CMD ["/opt/stunnel/stunnel_run.sh"]

stunnel_config_generator.sh

...
    cat <<-EOF
    [listener-$port]
    client = no
    CAfile = ${CA_CERTS}
    cert = ${NODE_CERTS_KEYS}/${CURRENT}.crt
    key = ${NODE_CERTS_KEYS}/${CURRENT}.key
    accept = $port
    connect = 127.0.0.1:$CONNECTOR_PORT
    verify = 2

    EOF

    cat >> /etc/nginx/nginx.conf <<-EOF
    upstream listener-$port {
    server 127.0.0.1:$CONNECTOR_PORT;
    }
    server {
    listen $port;
    proxy_pass listener-$port;
    error_log /var/log/nginx/error_stream.log;
    }
    EOF
...

stunnel_run.sh

...
nginx -t
nginx

cat /etc/nginx/nginx.conf
sleep 5
netstat -ntl
tail -f /var/log/nginx/error_stream.log
# exec /usr/bin/stunnel /tmp/stunnel.conf

I don't start stunnel and leave run script to throw nginx logs.

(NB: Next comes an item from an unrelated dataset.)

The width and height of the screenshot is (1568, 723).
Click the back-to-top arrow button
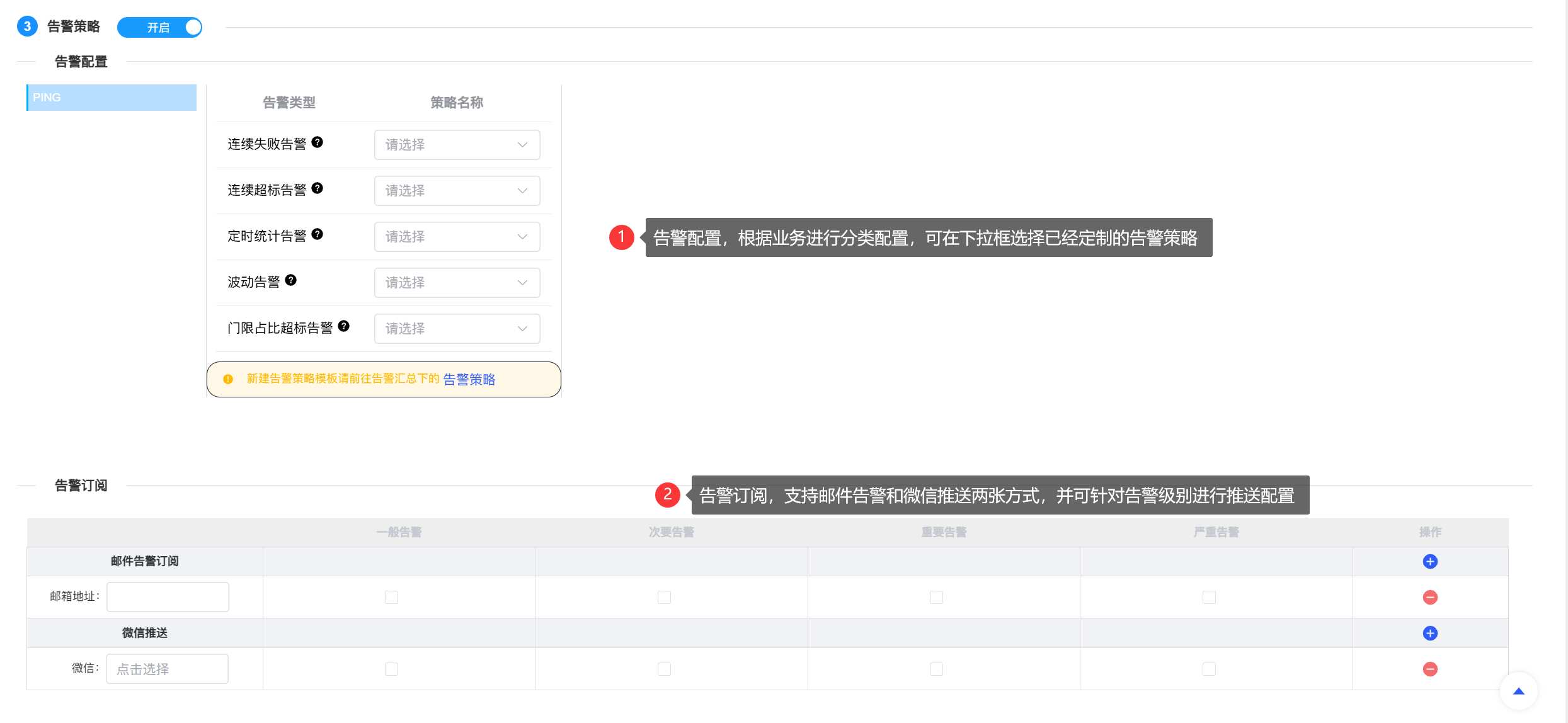(x=1519, y=691)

And as result, i change images for tls-sidecar containers in operator deployment config:

            - name: STRIMZI_DEFAULT_TLS_SIDECAR_ZOOKEEPER_IMAGE
              # value: "strimzi/zookeeper-stunnel:0.10.0"
              value: "val1715/zookeeper-stunnel:0.10.0_v45"
            - name: STRIMZI_DEFAULT_TLS_SIDECAR_KAFKA_IMAGE
              # value: "strimzi/kafka-stunnel:0.10.0"
              value: "val1715/kafka-stunnel:0.10.0_v45"
            - name: STRIMZI_DEFAULT_TLS_SIDECAR_ENTITY_OPERATOR_IMAGE
              # value: "strimzi/entity-operator-stunnel:0.10.0"
              value: "val1715/entity-operator-stunnel:0.10.0_v45"

Also, anyone can get my images, mentioned in the box above and use|check them, or create own custom.

For simple solution: just replace used images in your file https://github.com/strimzi/strimzi-kafka-operator/blob/master/install/cluster-operator/050-Deployment-strimzi-cluster-operator.yaml as in last box.

f1yegor commented 4 years ago

This is intentional. We do not want third party applications use the Zookeeper because it could have negative impact on Kafka cluster availability and because Zookeeper is quite hard to secure. If you really need a workaround, you can use this deployment which can proxy Zookeeper (it expects your Kafka cluster to be named my-cluster - if you use different name you should change it in the fields where my-cluster is used). Afterwards you should be just able to connect to zoo-entrance:2181.

for the sake of implementation, could @scholzj provide dockerfile for scholzj/zoo-entrance-stunnel?

scholzj commented 4 years ago

FYI: The Zoo entrance now lives in https://github.com/scholzj/zoo-entrance (including the Docker file)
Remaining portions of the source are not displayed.